**Stated problem 1:**
Decide whether each statement agrees with the passage below about a lost Christmas, answering yes or no and quoting the deciding words of the passage: (a) The flight left the gate at eleven at night on December 24, 1994. (b) The aircraft carried 300 passengers. (c) The flight from Los Angeles to Taipei took almost fifteen hours.
**Stated problem 2:**
In the passage below about a lost Christmas, swap "runway" for "airstrip" and reproduce the section between "At eleven in" and "erased my Christmas.", inclusive.
**Stated problem 3:**
Carry on the passage below about a lost Christmas, picking up right after its final sentence.

**Selected text:**
──────────

Yes, some don't get into the Santa list. That is the sad side of Christmas. The left-out ones are usually poor little kids who believe and write those meaningless little notes and wake with hope and find Santa never arrived. Almost similar to aeroplane drivers who leapfrog the Christmas day. I’ve seen both sides of that coin; once upon a time I too have been a note writer to wake and find Santa skipped my house. Such things you do not forget easily.They leave scars, especially when you are a child,they seldom get erased.
I guess one more time of a Christmas disappointment wouldn't make all that much of a difference. Once in a while it's good to remember that you can't win them all. You got to lose some too. It's good to know the feeling of losing. That's what life is all about. You win some, you lose some, and you grin and grit your teeth and go on.
Let me now get back to my story of how I lost my Christmas.
At eleven in the night on the twenty fourth of December 1994, I taxied out of the parking gate and taxied out a brand-new Singapore Airlines 747-400. The aeroplane was loaded with 400 passengers, and we crawled slowly to the longest runway in the airport designated as 25Right.We lined-up to takeoff and I power-ran the 4 big jet engines of the big jumbo jet and rolled down the runway to lift-off from the City of Angeles and flew into a noel night sky. The wheels and the flaps went into hiding and the wing lights switched off and we settled on a initial magnetic heading of 250 tracking our way to Taiwan.
It's a long flight from Los Angeles to Taipei, almost fifteen hours. Flying west bound, I crossed the international dateline and landed in Shiang Kai Shak Airport on the 26th of December. Some where across that lonely Pacific stretch, someone erased my Christmas.

──────────

**Supplied data:**

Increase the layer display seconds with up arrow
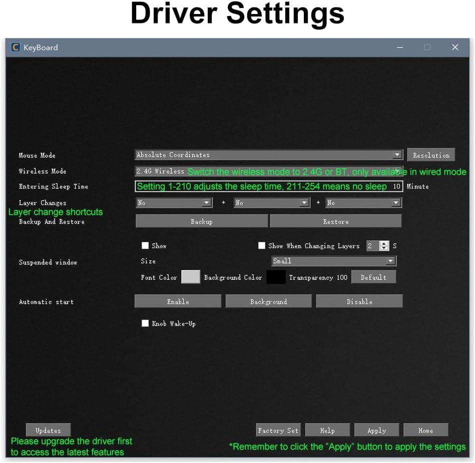Viewport: 475px width, 463px height. [384, 243]
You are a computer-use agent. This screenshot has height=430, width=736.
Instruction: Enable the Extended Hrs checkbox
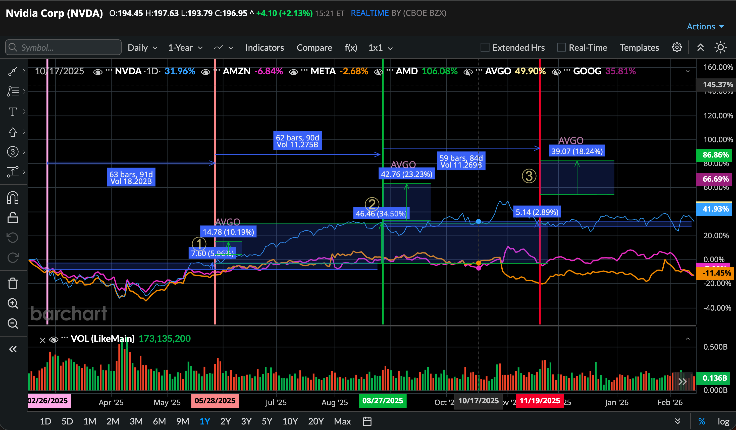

──────────

**Final answer 1:**
(a) Yes: "At eleven in the night on the twenty fourth of December 1994, I taxied out of the parking gate"
(b) No: "The aeroplane was loaded with 400 passengers"
(c) Yes: "It's a long flight from Los Angeles to Taipei, almost fifteen hours."

**Final answer 2:**
At eleven in the night on the twenty fourth of December 1994, I taxied out of the parking gate and taxied out a brand-new Singapore Airlines 747-400. The aeroplane was loaded with 400 passengers, and we crawled slowly to the longest airstrip in the airport designated as 25Right.We lined-up to takeoff and I power-ran the 4 big jet engines of the big jumbo jet and rolled down the airstrip to lift-off from the City of Angeles and flew into a noel night sky. The wheels and the flaps went into hiding and the wing lights switched off and we settled on a initial magnetic heading of 250 tracking our way to Taiwan.
It's a long flight from Los Angeles to Taipei, almost fifteen hours. Flying west bound, I crossed the international dateline and landed in Shiang Kai Shak Airport on the 26th of December. Some where across that lonely Pacific stretch, someone erased my Christmas.

**Final answer 3:**
I remember everything about that night; it was so very special, something that needed to be saved in the hard-disk of life. I recall how I kept staring at the vast clear open spaces that I love so much, the Pacific Sky splashed with heavenly lights and traces of whispery clouds. I remember a gibbous moon too, pale, yet luminous, giving a silvery touch to the mid-night blue. It's difficult to describe, the serenity. It's the zenith of what beauty could be. The tranquility of a night flight-deck in silent glide under the munificence of a million stars.
At thirty seven thousand feet, I felt I was in a very special church. I was in God's own cathedral. I remember solemnly singing my own mass, at least the parts I could remember and reverently giving myself some sort of a sermon. Then I caroled it with a hum of Silent Night and Silver Bells and thanked all the Gods in creation for all they have given me in life and especially when they hadn’t asked for anything in return. That was my prayer; no request, no complaint, just heartfelt words of gratitude expressed in solitude seated on the left seat of a 747, whispering words that came from the very depth of me where very sacred thoughts are gathered.
Thus under the canopy of a celestial heaven, I celebrated my own Christmas. That was a beautiful and wonderfully memorable communion.
I landed in Taipei with grateful thanks for a very special Christmas that would last in memory a lifetime.
Yes, Christmas is not only the glamour of a glittering pine tree laden with tinsel and coloured lights. Not a fancy Hallmark card or a gift from a loved one. Neither is it a visit from Santa Clause nor a feast of champagne, caviar and chateaubriand. It is much more, perhaps something closer to a remembrance of who we are and, in some ways, a sanctified communication with who or what someone calls God.
1994 taught me that.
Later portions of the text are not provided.